Books I Will Read Again, Guest Posts

Books I Will Read Again: The Art of Misdiagnosis by Gayle Brandeis

November 15, 2017

When I finish a book, I do one of three things with it: donate it to a local book drive, pass it along to a friend, or keep it on my bookshelf to reference and read again. This space is filled with the books I keep. I hope you like this feature, and I hope you like Gayle’s book. -Angela

The Art of Misdiagnosis is out this week, buy it here, or at your favorite independent bookseller. 

By Angela M Giles

Gayle Brandeis is an amazing writer of poetry and prose and I have been waiting for this book from the moment she announced the project. Although I truly enjoy her writing and look forward to whatever she publishes, Gayle and I share a strange commonality that made me especially keen to read this- we both lost a parent to suicide. Our losses occurred under very circumstances to be sure, but she and I experience a type of grief that is still a bit shadowy in our culture, and it is a grief that is wildly complex. I was curious to see how she was approaching the subject and what she would make of the story of her mother’s suicide and of her own survival in the face of it. It’s a complicated emotional space to be sure, and in this book Gayle navigates it with grace and clarity and honesty. This is an important work, and not just in terms of grief literature. You can also read it for a discussion of family dynamics, or a discussion of mental illness…just read it.
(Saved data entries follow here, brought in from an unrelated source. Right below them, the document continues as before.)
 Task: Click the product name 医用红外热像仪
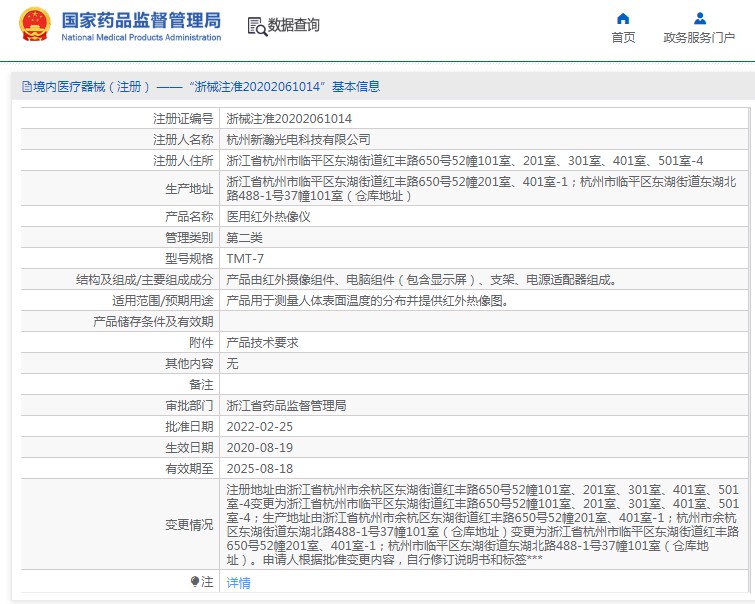[x=268, y=216]
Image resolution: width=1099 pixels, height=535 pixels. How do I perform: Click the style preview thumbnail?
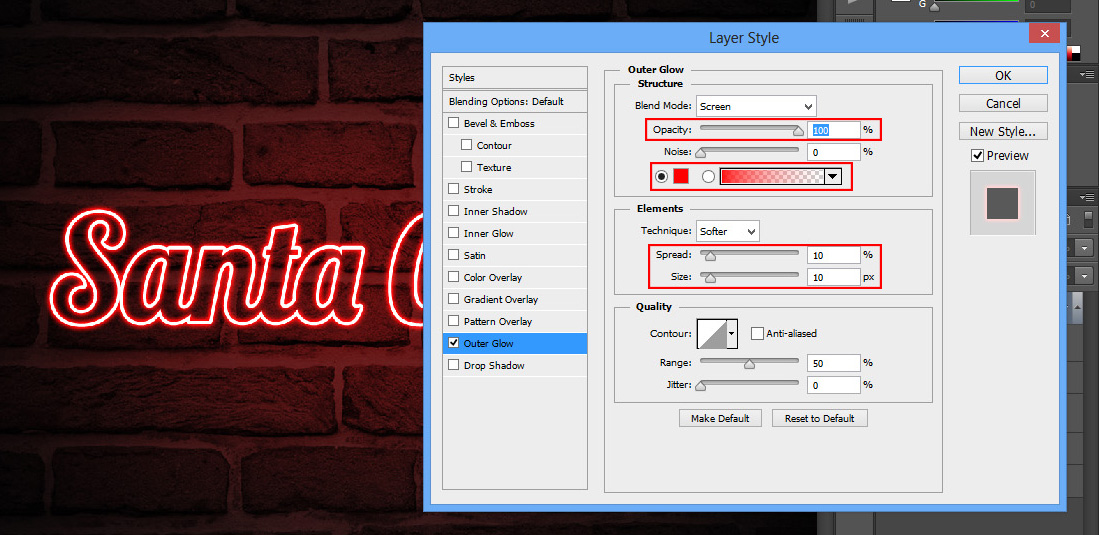(1002, 203)
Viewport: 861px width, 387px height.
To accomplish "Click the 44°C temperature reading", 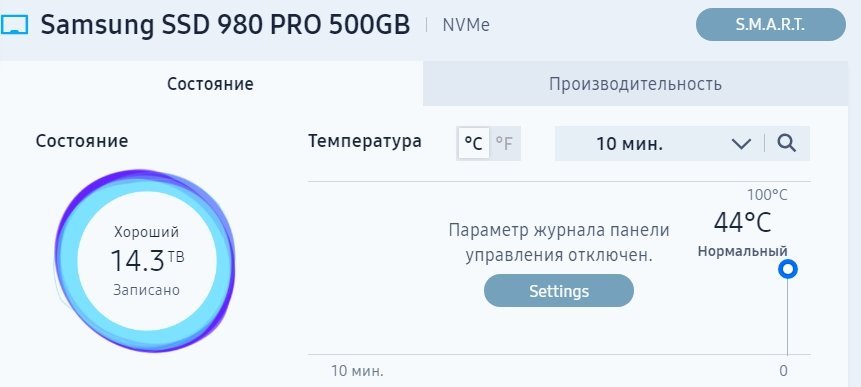I will [742, 222].
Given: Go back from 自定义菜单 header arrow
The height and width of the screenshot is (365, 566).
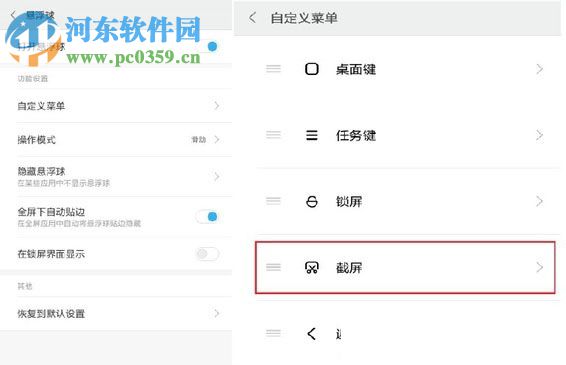Looking at the screenshot, I should (x=252, y=17).
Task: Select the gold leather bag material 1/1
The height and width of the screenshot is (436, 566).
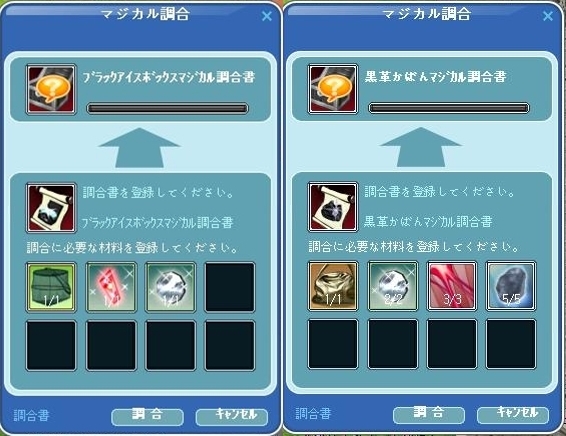Action: point(333,286)
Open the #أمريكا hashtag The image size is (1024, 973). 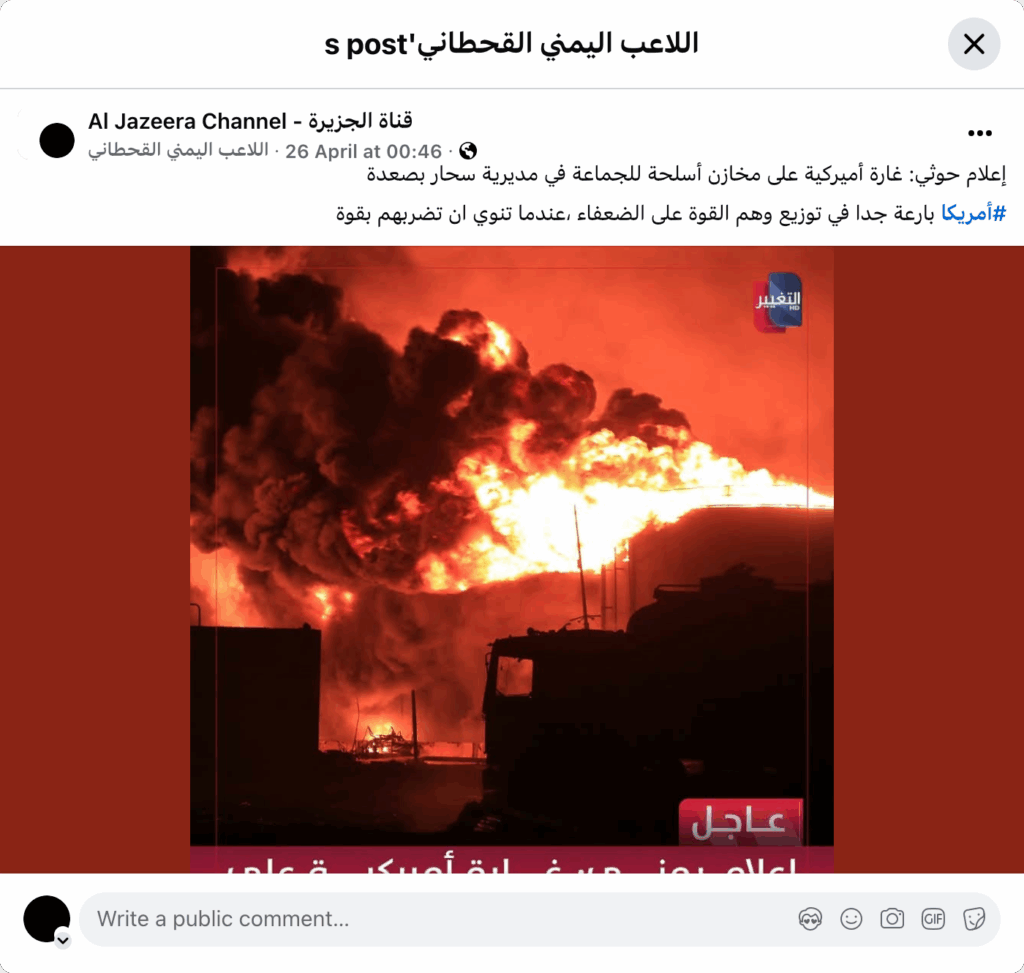[x=973, y=213]
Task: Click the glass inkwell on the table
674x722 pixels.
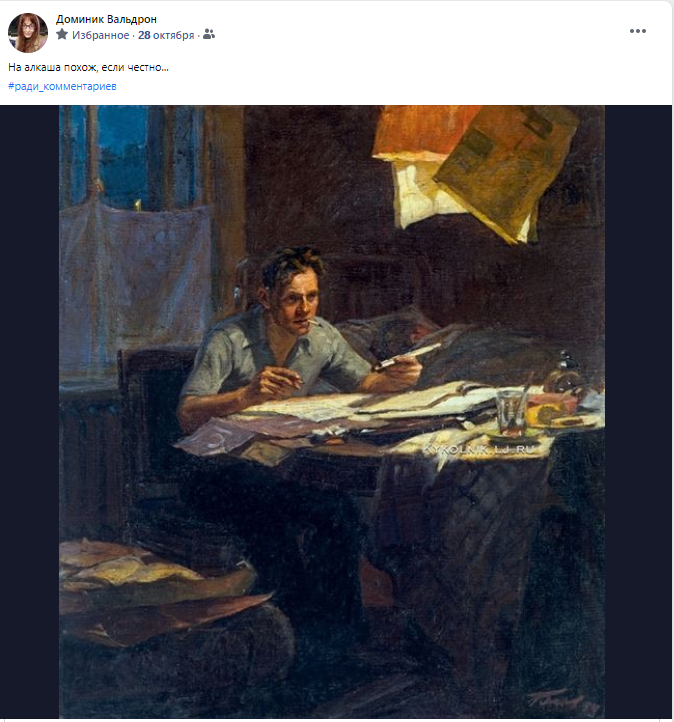Action: 566,373
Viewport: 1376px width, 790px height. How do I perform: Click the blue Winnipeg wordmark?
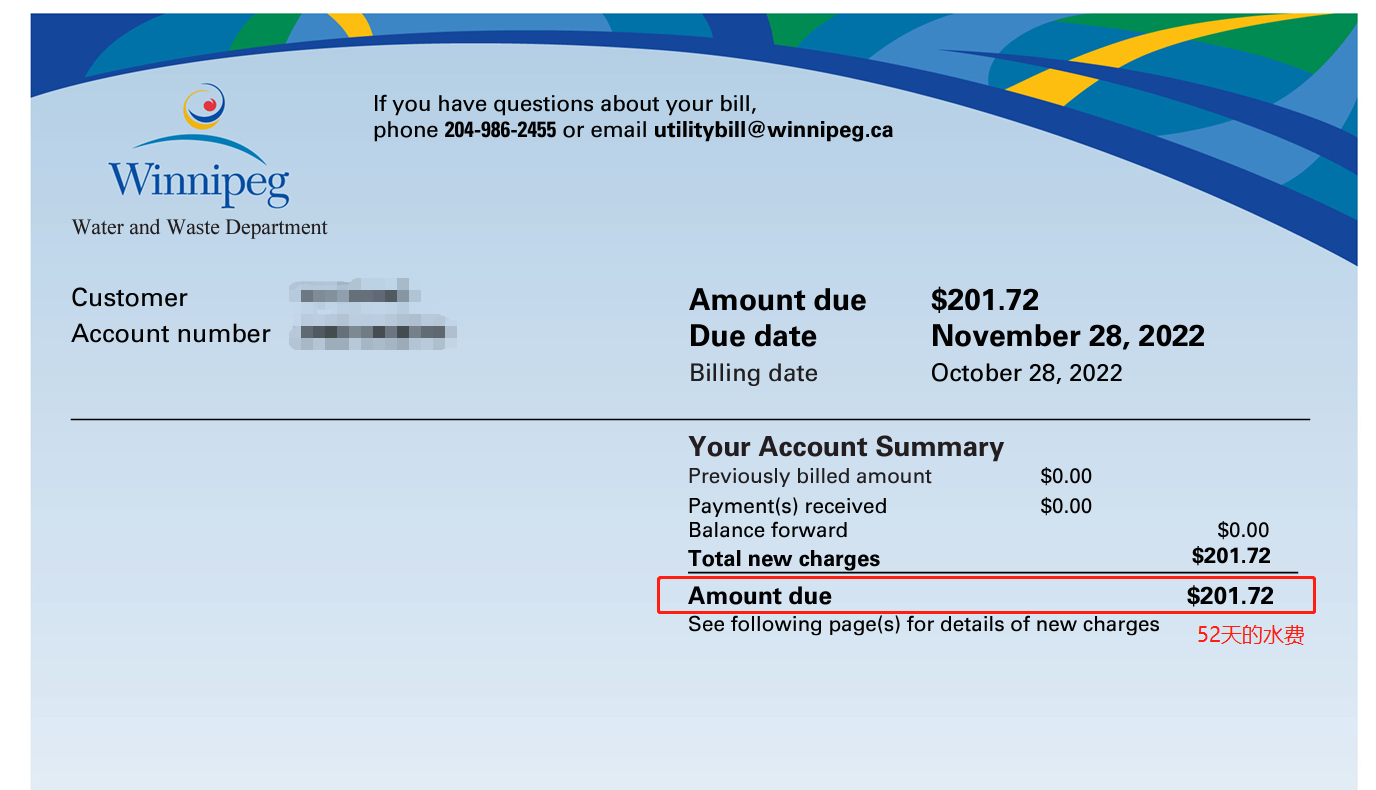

I asked Gayle about her mother and what she would say to her if she could give her a copy of the book. What would she want her mother to understand about why she felt the need to write their story? This is her response:

“I would first say Thank you. Thank you for supporting my writing since I was a little girl, even though you never wanted me to write about you. Thank you for giving me a love of books, a love of art, for giving me the knowledge that books and art can be a container for our inner lives. I would say I know that reading this book will be hard for you, but I hope you will come to understand why I had to write it. Writing is the way I make sense of myself, make sense of my world. If I hadn’t written this book, I would be in much rougher shape. This book has given me so much. It’s returned my faith in myself, in my own strength. And it’s brought me back to you. It truly has. If I hadn’t written this book, I wouldn’t feel as close to you as I do now, perhaps closer than I ever have, other than when I was very, very young. It’s helped me appreciate you so deeply, helped me see what a creative badass you truly were. Our relationship was such a complicated one, but writing this helped me get back to a place of simple, profound love for you. When I hand you this book, I’m handing you my heart. I hope you will receive it in that spirit. I hope you can tell that, at its core, this book is the truest love letter to you I could ever write.”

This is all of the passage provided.